Возвращение к серии «Самодеятельный театр» в конце 1950-х годов ознаменовано, напротив, бурным всплеском чувств, пробуждением от долгих лет отрешенного «покоя», что отразилось на цветовой гамме.

В работе 1959 года «Самодеятельность (Песня народная)» цвету возвращена густота и земная «материальность». Все вновь, как когда-то в 1920-х годах, строится на контрасте теплого и холодного, — красного и синего тонов, причем красный и его оттенки доминируют в нижней части холста — в изображении поющих на самодеятельной сцене женщин, гармониста в кумачовой рубахе, красноватой, словно от закатного солнца, травы и холма, на котором в отдалении белеют мелкие домики. Верхняя же часть — сам плотный перекрученный занавес и небо, которое за ним открывается, — тонет в синеве.

Я уже писала, что во Флоре Тышлер словно бы обрел возможность совмещения разных «бытийных» начал своей жизни, которые прежде не совмещались, — дома, размеренного уклада и бесконечной, «цыганской» дороги, жизни на вольной природе. Мне кажется, что мотив «самодеятельного театра» в новом варианте как раз и передает эту искомую гармонию «дома» и «космоса», пространства закрытого и открытого.

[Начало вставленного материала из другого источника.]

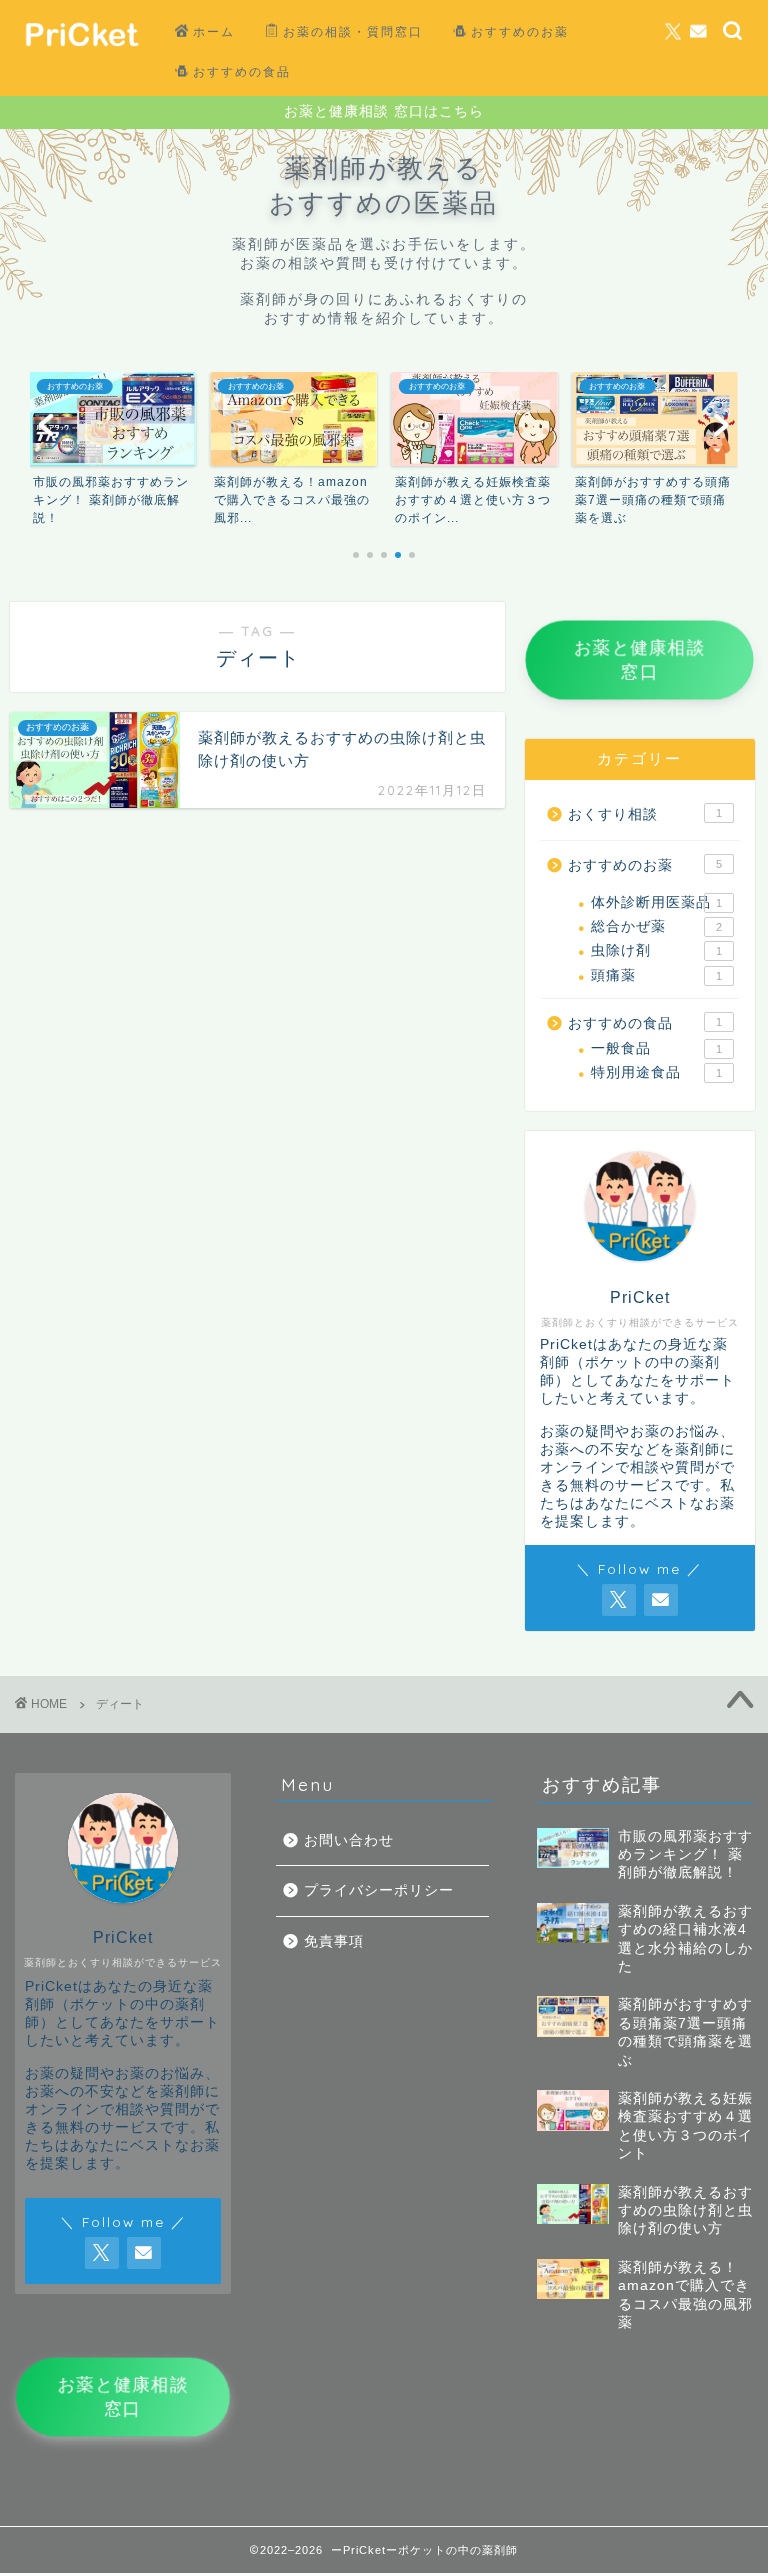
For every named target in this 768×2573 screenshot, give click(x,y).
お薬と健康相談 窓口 (649, 660)
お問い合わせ (349, 1840)
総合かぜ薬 (656, 926)
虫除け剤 (656, 950)
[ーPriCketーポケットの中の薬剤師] (81, 54)
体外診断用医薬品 (656, 902)
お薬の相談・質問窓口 (353, 31)
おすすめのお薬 (520, 31)
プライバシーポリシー (379, 1890)
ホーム (214, 31)
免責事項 (334, 1941)
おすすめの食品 (242, 71)
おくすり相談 (644, 814)
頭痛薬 (656, 975)
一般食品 (656, 1048)
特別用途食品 (656, 1072)
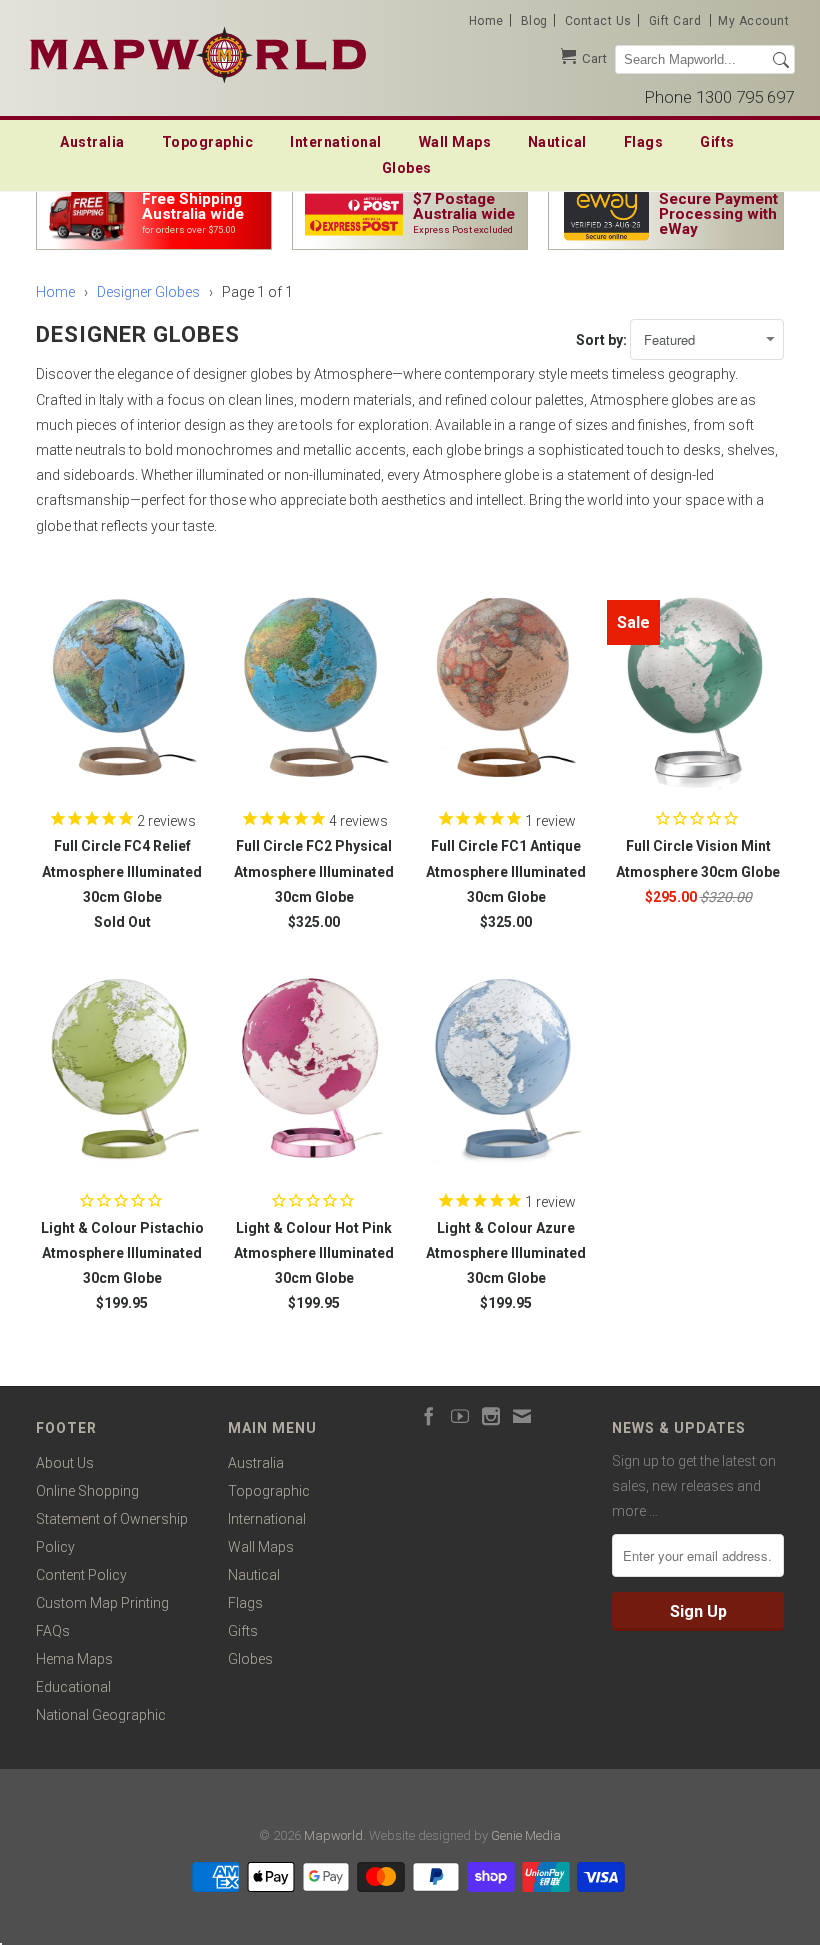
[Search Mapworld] (781, 60)
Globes (407, 168)
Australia (92, 142)
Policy (55, 1547)
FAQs (53, 1631)
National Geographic (101, 1715)
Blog (534, 21)
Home (486, 21)
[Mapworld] (198, 52)
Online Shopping (87, 1491)
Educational (73, 1687)
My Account (753, 21)
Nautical (557, 142)
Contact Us (598, 21)
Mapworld (333, 1835)
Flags (644, 142)
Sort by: (603, 340)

В чеховской «Чайке» самодеятельное представление пьесы Треплева идет в естественных декорациях озера, неба, луны, только очерченных магическим кругом сцены и занавеса.

То же происходит и здесь.

Подмостки и занавес композиций из этой серии обычно «распахнуты» в естественное пространство с небом, холмами и далекими домиками. Круг сцены — это почти что дом, нечто устойчивое и постоянное, имеющее свое ограниченное пространство. Но оно не замкнуто театральной «стеной», а открыто в природный мир.